Judiciario
Denúncia prescreve e juíza livra acusados de venda de sentença
A Justiça de Mato Grosso livrou onze pessoas em uma ação penal que respondiam por suspeita de venda de sentenças. A denúncia, apresentada em 2012, é oriunda da Operação Asafe, da Polícia Federal.
São eles: Ivone Reis de Siqueira (denunciada corrupção passiva, exploração de prestígio e corrupção ativa e associação criminosa), Célia Maria Aburad Cury (corrupção passiva, exploração de prestígio e associação criminosa) Santos de Souza Ribeiro (exploração de prestígio, corrupção ativa e associação criminosa) Tarcízio Carlos Siqueira de Camargo (corrupção ativa), Antônio do Nascimento Afonso (exploração de prestígio), Jarbas Rodrigues do Nascimento (associação criminosa), Maristela Claro Allage (exploração de prestígio), Edson Luis Brandão (exploração de prestígio), Fernando Jorge Santos Ojeda (exploração de prestígio e associação criminosa), Loris Dilda (corrupção ativa) e João Batista de Menezes (corrupção ativa).
A decisão é da juíza Alethea Assunção Santos, da 7ª Vara Criminal, desta terça-feira (3).
A magistrada considerou que, por conta das penas previstas para os crimes variarem de 3 a 20 anos, houve prescrição por conta do tempo decorrido desde a denúncia.
“No caso em tela, verifica-se dos autos que desde a data do recebimento da denúncia – 07/11/2012 – até o presente momento, decorreu um lapso temporal superior a 13 (treze) anos, sem que tenham ocorrido quaisquer causas de interrupção ou suspensão da prescrição”, escreveu a magistrada.
A juíza apontou ainda que diversos réus na ação já passaram dos 70 anos, ou estão a na iminência de completar a idade.

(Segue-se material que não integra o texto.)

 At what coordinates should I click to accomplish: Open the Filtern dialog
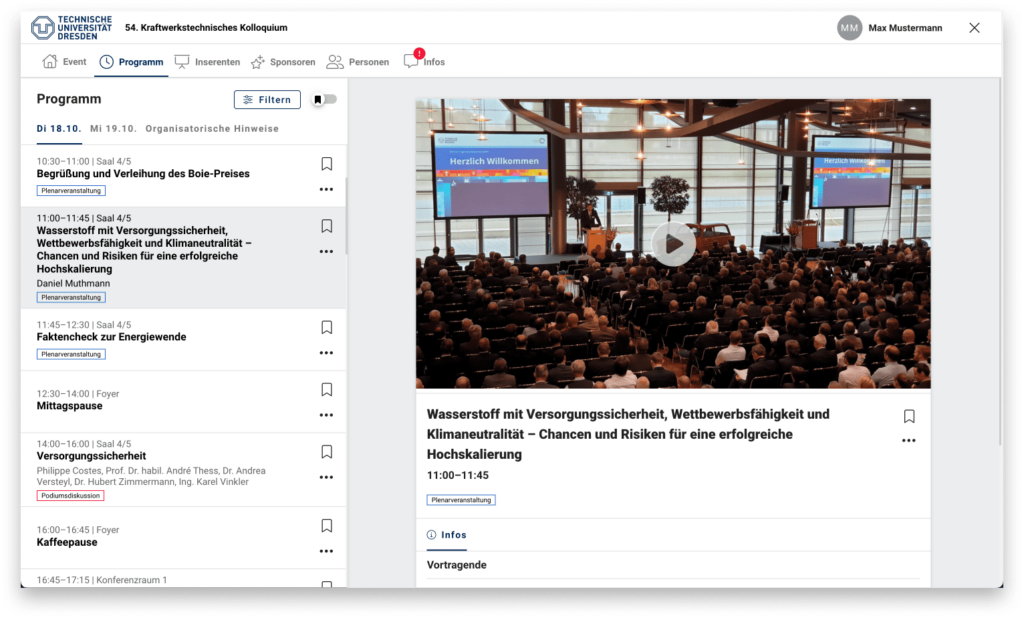point(267,99)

Isso faz com que o tempo da prescrição do crime seja reduzido pela metade.
A operação
A investigação que resultou na Operação Asafe teve início com a instauração de um inquérito que investigava um esquema de tráfico internacional de drogas, nas cidades de Mineiros e Jataí, em Goiás.
No inquérito, escutas telefônicas com autorização judicial identificaram a existência de indícios da participação de magistrados e servidores em uma organização voltada para a manipulação e venda de decisões judiciais, mediante exploração de prestígio, corrupção ativa e passiva.
Em decorrência dos fatos encontrados, foi instaurado o Inquérito 669/MT, para apurar denúncias de que advogados e terceiros manipulariam decisões no Tribunal Regional Eleitoral (TRE).
Durante as investigações, teriam surgido indícios do envolvimento de membros do TRE-MT em atividades ilícitas.
Um dos acusados foi o ex-desembargador Evandro Stábile, que foi condenado a seis anos de prisão.